The very first notion of banking can be traced back to 2000 BC, when grain loans were conducted between farmers between cities. In the Roman Empire, lenders based in temples started to accept deposits and were able to change money.
However, banking as we know it didn’t start to come into play until the medieval era, when the Bardi and Peruzzi families set up banks in many parts of Europe.
Banking today mainly takes its lead from the Bank of England, which was established in 1694. The US took on many of the basic principles of early English banking. There are, however, a few differences between the Bank of England and the Federal Reserve.
Spot the difference
Back in 1913, the US government emulated the Bank of England with the Federal Reserve System, intending to take control of the nation’s economy, supervising the banking sector and offering financial services to the US government, depository institutions (financial institutions legally able to accept deposits from customers) and central governments of other countries.

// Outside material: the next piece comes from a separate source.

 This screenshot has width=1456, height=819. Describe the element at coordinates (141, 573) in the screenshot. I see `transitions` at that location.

As a general rule, building societies are more of a British thing. The first building society was opened in Birmingham at the Golden Cross Inn in 1775. The society was intended to help produce funds in order to build houses and purchase land. Members of the society would pool their funds in order to pay for houses and land, and once all members had been housed, the society would be terminated.
In their peak, there were thousands of building societies all over England. By the 1840s, members were accepted into the societies who were not home owners, but wanted somewhere to keep their savings. Today, building societies offer a wide range of services, but are most known for mortgages.

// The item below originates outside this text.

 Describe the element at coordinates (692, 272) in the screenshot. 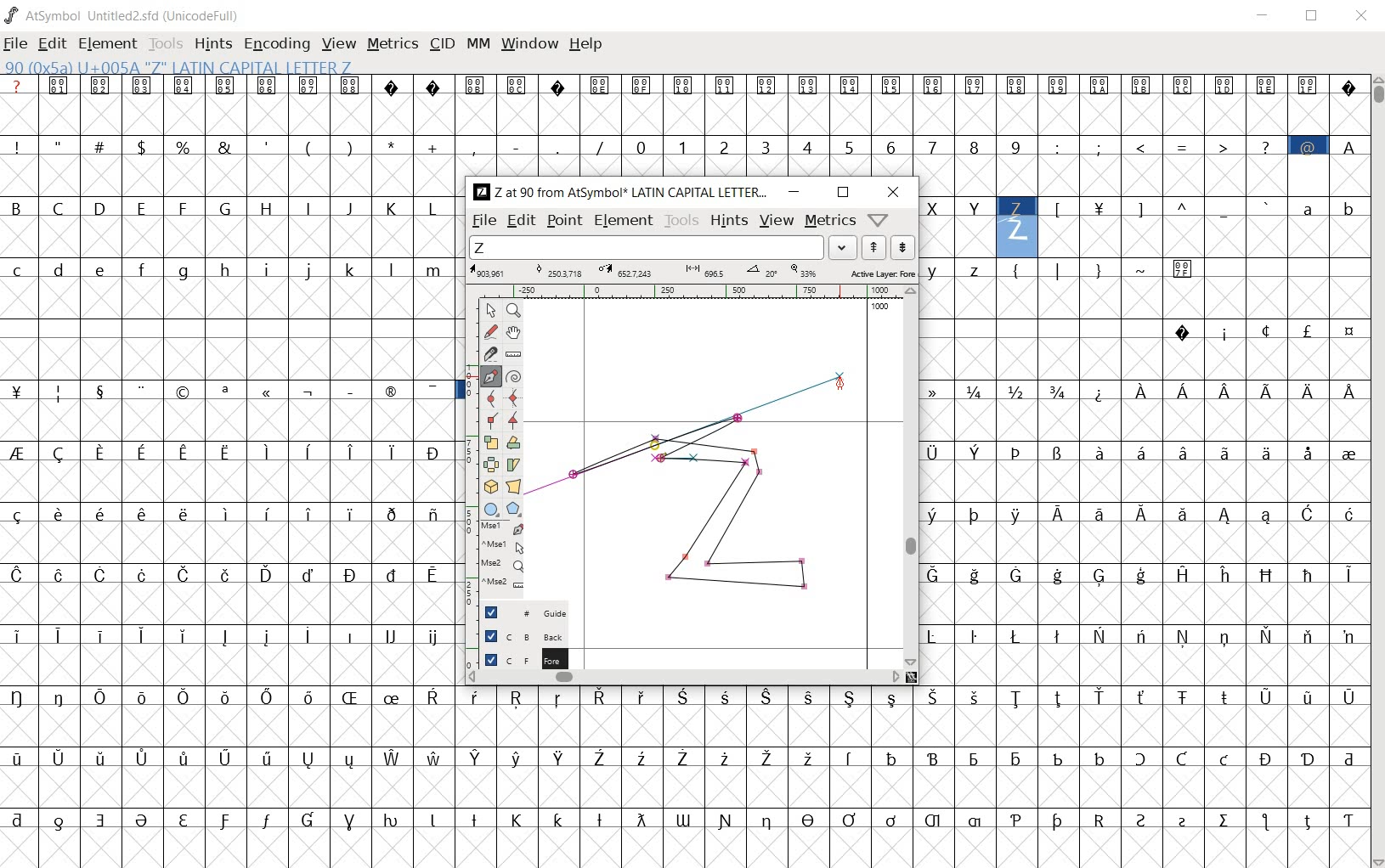

I see `Active Layer: Fore` at that location.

The real differences lie within personal banking.
It’s worth noting that in the US, debit card payments and contactless payments are the payment methods of choice. Virtual transactions, such as those conducted over the internet, are prevalent. This may be because, as a general rule, cash machines charge for withdrawal.
Most big stores in the US have their own credit cards, which mean they can render many profits from financing services. This is an option in the UK, but are less common.

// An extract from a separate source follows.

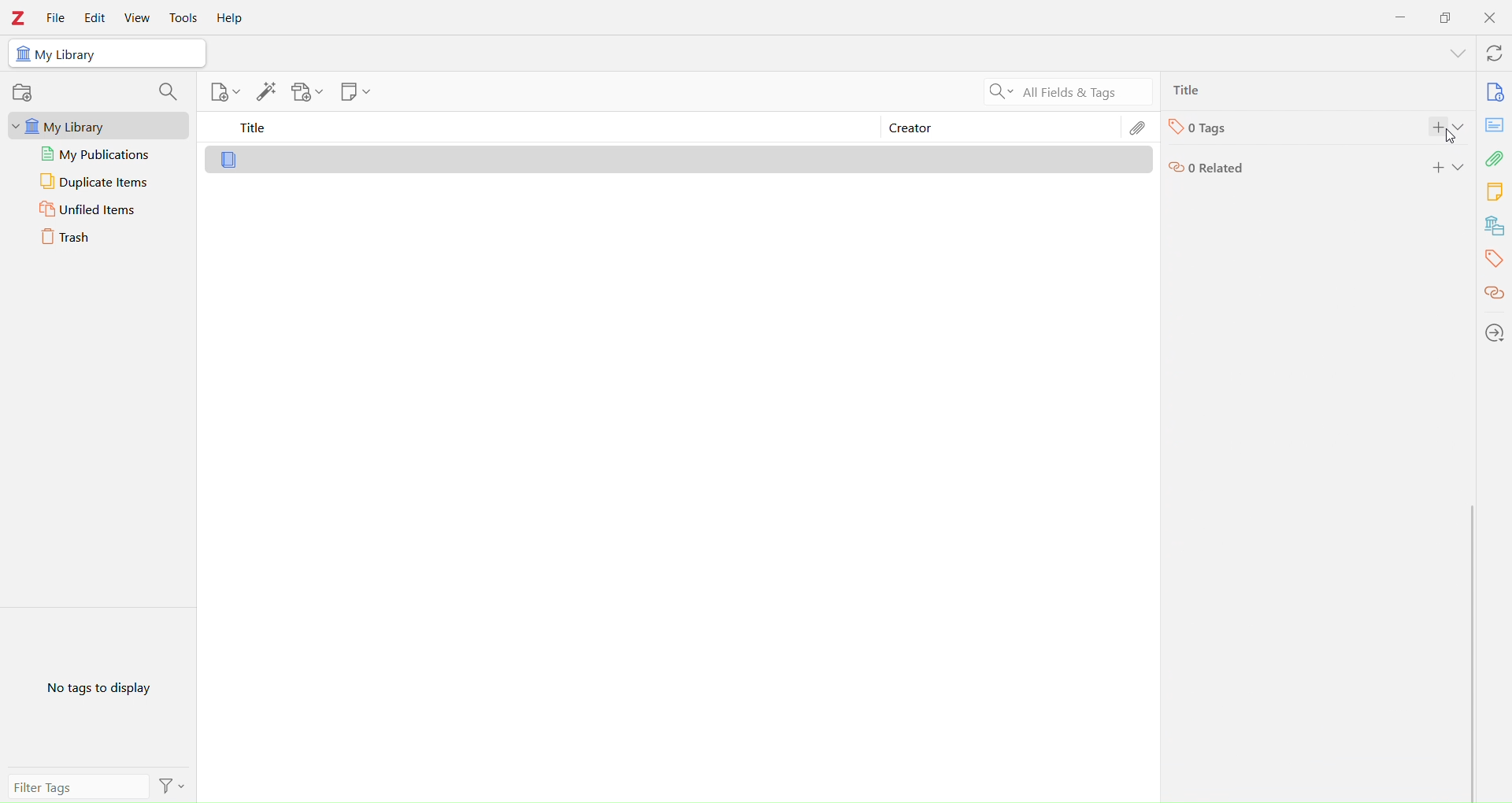 The width and height of the screenshot is (1512, 803). Describe the element at coordinates (93, 14) in the screenshot. I see `Edit` at that location.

While certain cash machines in the UK do charge for cash withdrawals, on the whole it’s free to withdraw money from ATM machines.
Building Societies are the UK version of the US credit unions. The first building society was founded in the UK in 1775, and while they are most known for offering mortgages, they have in recent years become able to offer many of the services banks do.
For the most part, building societies offer cheaper rates when it comes to mortgages.
Given the recent problems with the economy within the UK in the last decade, more and more customers are losing faith with banks – in fact, according to a survey by Yorkshire Building Society, 34% of people have lost faith in the financial sector than during the previous year.
Thanks to the way that they are run, building societies offer more in way of democracy, as they give members a voice thanks to the fact they are member-owned.
Choosing between a bank account or one with a building society depends entirely upon your personal needs. Both establishments offer different merits for personal accounts as well as those for SME’s which is either looking for an account for their capital or for a loan to start up.